'I Should Blast You in the Mouth Right Now'
A reader points out a police dashboard video posted by Ohioans for Concealed Carry that vividly illustrates some of the problems with the state's requirement that people with carry permits "promptly" announce that they have a weapon if they are stopped by a cop. In this case, two officers in Canton pull up behind a car to investigate what they think is solicitation of a prostitute. The driver, William E. Bartlett, repeatedly attempts to notify them that he is legally carrying a handgun, holding out his permit for them to see, and he is repeatedly silenced or interrupted. When Bartlett finally is able to say "I have a CCW," the officer near him, Patrolman Daniel Harless, panics, grabs the gun, and goes off on an extended, adrenaline-fueled, profanity-filled tirade that must be heard to be believed, telling the disarmed, handcuffed man that his failure to promptly report the gun shows he is too stupid and irresponsible to have a CCW permit and would have justified a swiftly administered death penalty:
I should blast you in the mouth right now….I'm close to caving in your head….I tell you what I should have done. As soon as I saw your gun, I should have taken two steps back, pulled my Glock 40, and just put 10 bullets in your ass and let you drop. And I wouldn't have lost any sleep. Do you understand me?

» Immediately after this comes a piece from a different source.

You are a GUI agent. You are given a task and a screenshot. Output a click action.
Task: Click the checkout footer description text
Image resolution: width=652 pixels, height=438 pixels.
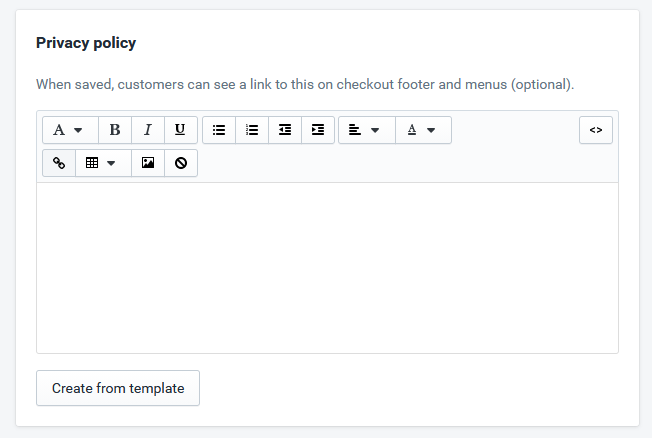point(305,84)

He [his partner] would have been a nice witness as I executed you because you're stupid.
In the most comical moment, Harless expresses doubt that Bartlett, who has been holding out his CCW permit for the officers to see since he was stopped, has a permit at all. He goes scrounging through Bartlett's personal effects and car, looking for the permit, which Bartlett is still holding in his hand as he sits handcuffed in the police cruiser.

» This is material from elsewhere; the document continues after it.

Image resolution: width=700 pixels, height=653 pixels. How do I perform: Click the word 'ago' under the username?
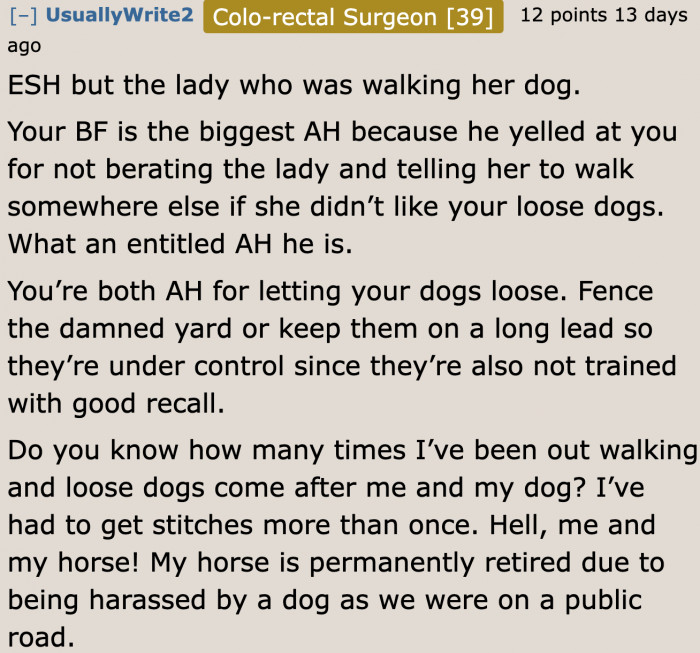coord(24,45)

According to an update added today, "Canton Police announced Thursday that the officer was relieved of all duties in June following an internal investigation complaint filed in this matter." Even if we assume/pray that Harless is unusually hotheaded, the encounter, which occurred on June 8, shows how difficult it can be to comply with the CCW notification requirement, which is in any event open to interpretation. (How prompt is "prompt"?) Ohioans for Concealed Carry argues that the rule, violation of which can result in arrest and loss of the permit, "has substantial 1st, 4th, and 5th amendment problems."
Since 2000, The Canton Repository reports, the police department's internal affairs unit has investigated 16 complaints against Harless, a former Marine and Ohio native who came to Canton in 1996 after working as a police officer in Virginia for four years. "Obviously," says Bill Adams, president of the Canton Police Patrolmen's Association, "whatever transpired on that video is an isolated incident."